This step prepares the data for time-series plotting and makes the visualization in a similar format as this sample graph https://wiki.communitydata.cc/upload/a/a8/PlotPageviewsEN_overlap.png

read the data from csv file and remove the redundant column


In [3]:
df = pd.read_csv("en-wikipedia_traffic_200801-201709.csv", sep='\t')
df.drop('Unnamed: 0', axis = 1, inplace = True)

add a time column of datatime type for time series plotting


In [4]:
df['day'] = '01'
df['time'] = pd.to_datetime(df.ix[:, ['year', 'month', 'day']])

change zero to nan in order to avoid plotting them in the visualization


In [5]:
#### code from https://stackoverflow.com/questions/18697417/not-plotting-zero-in-matplotlib-or-change-zero-to-none-python

def zero_to_nan(values):
    """Replace every 0 with 'nan' and return a copy."""
    return [float('nan') if x==0 else x for x in values]

df.pageview_all_views = zero_to_nan(df.pageview_all_views)
df.pageview_desktop_views = zero_to_nan(df.pageview_desktop_views)
df.pageview_mobile_views = zero_to_nan(df.pageview_mobile_views)
df.pagecount_all_views = zero_to_nan(df.pagecount_all_views)
df.pagecount_desktop_views = zero_to_nan(df.pagecount_desktop_views)
df.pagecount_mobile_views = zero_to_nan(df.pagecount_mobile_views)

make the plot


In [18]:
del plt

In [19]:
import matplotlib.pyplot as plt

In [21]:
# set figure size
plt.rcParams["figure.figsize"] = [20,8]

# format plot edges and facecolor
# plt.rcParams['axes.linewidth'] = 2
# plt.rcParams['axes.edgecolor'] = 'black'
# plt.rcParams['axes.facecolor'] = 'lightgrey'

# format the legend
# plt.rcParams['legend.facecolor'] = 'grey'
# plt.rcParams['legend.edgecolor'] = 'black'
# plt.rcParams['legend.borderpad'] = 0.4

# specify the 6 subplots (3 for pageview data, 3 for legacy pagecount data)
fig, ax = plt.subplots()
line1, = ax.plot(df.time, df.pagecount_desktop_views/1000000, '--', linewidth=2,
                 label = '_nolegend_', color = 'green')
line2, = ax.plot(df.time, df.pagecount_mobile_views/1000000, '--', linewidth=2,
                 label = '_nolegend_', color = 'blue')
line3, = ax.plot(df.time, df.pagecount_all_views/1000000, '--', linewidth=2,
                 label = '_nolegend_', color = 'black')
line4, = ax.plot(df.time, df.pageview_desktop_views/1000000, '-', linewidth=2,
                 label='main site', color = 'green')
line5, = ax.plot(df.time, df.pageview_mobile_views/1000000, '-', linewidth=2,
                 label='mobile site', color = 'blue')
line6, = ax.plot(df.time, df.pageview_all_views/1000000, '-', linewidth=2,
                 label='total', color = 'black')

# add vertical lines to emphasis the beginning of each year
xcoords = df.time[[x for x in range(0, len(df.time), 12)]]
for xc in xcoords:
    plt.axvline(x=xc, color = 'black', linewidth=1)

# set the range of x and y axies
ax.set_xlim([df.time.iloc[0], df.time.iloc[-1]])
ax.set_ylim([0, 12000])

# add title and footnote
ax.set_title("Page Views on English Wikipedia (x 1000,000)", size = 20)
ax.text(0.1, -0.15, 'May 2015: a new pageview defition took effect, which eliminated all crawler traffic.
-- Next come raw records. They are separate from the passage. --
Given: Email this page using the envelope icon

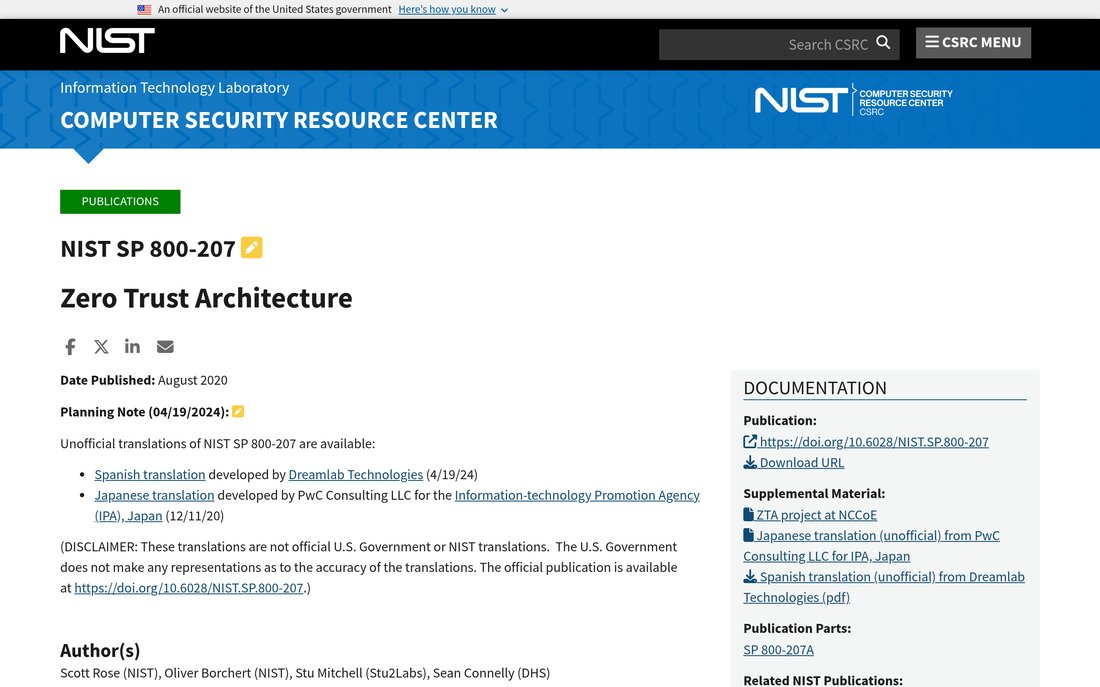Looking at the screenshot, I should [x=165, y=347].
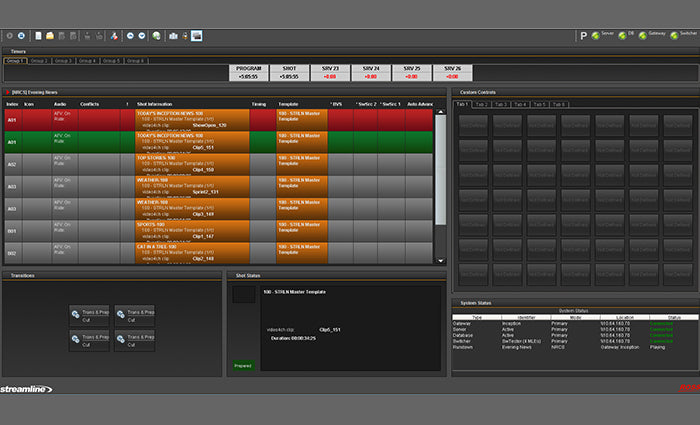Click the blue up arrow toolbar icon
This screenshot has height=425, width=700.
coord(131,36)
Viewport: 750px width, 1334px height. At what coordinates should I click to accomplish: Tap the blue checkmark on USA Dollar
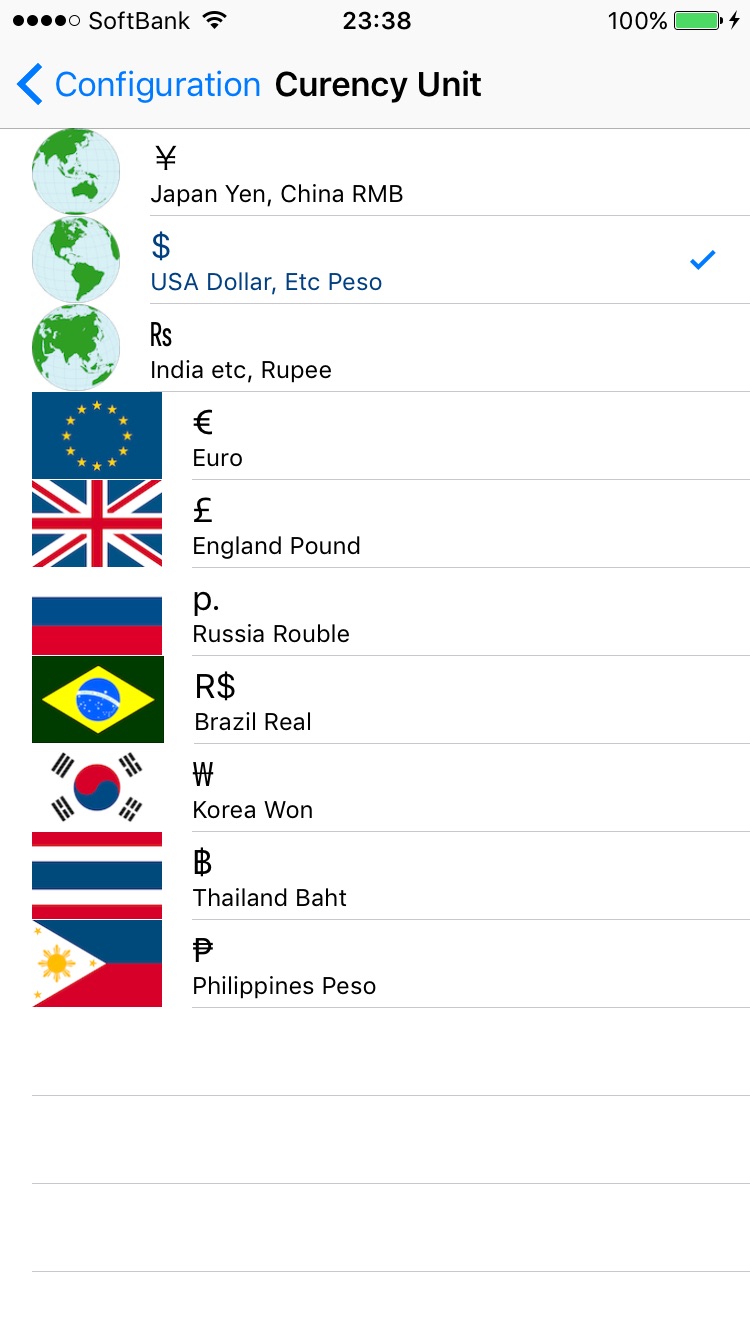pyautogui.click(x=703, y=260)
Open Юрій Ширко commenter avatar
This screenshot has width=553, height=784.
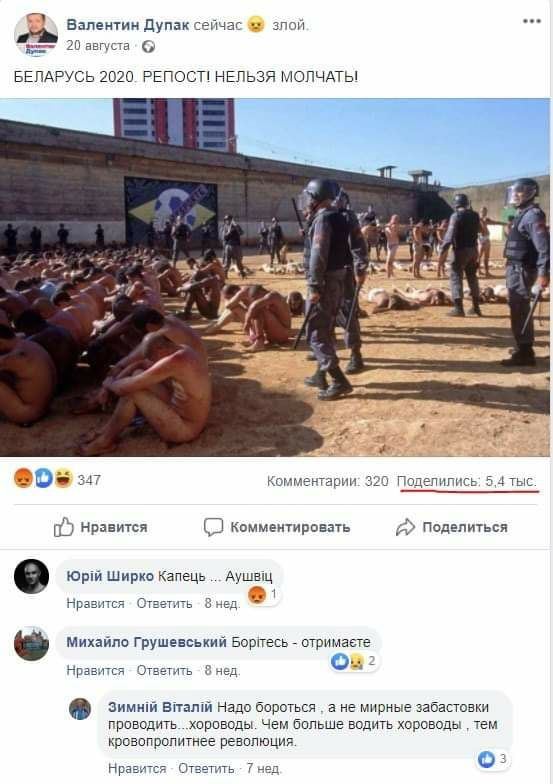tap(32, 576)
Dashed lines mark old definition.',
        verticalalignment='bottom', horizontalalignment='left',
        transform=ax.transAxes,
        color='red', fontsize=15)

# specify legend position and font size
ax.legend(loc='upper left', prop={'size': 15})

# specify x and y ticks font size
plt.rc('xtick', labelsize=15) 
plt.rc('ytick', labelsize=15) 
plt.grid(True)
plt.show()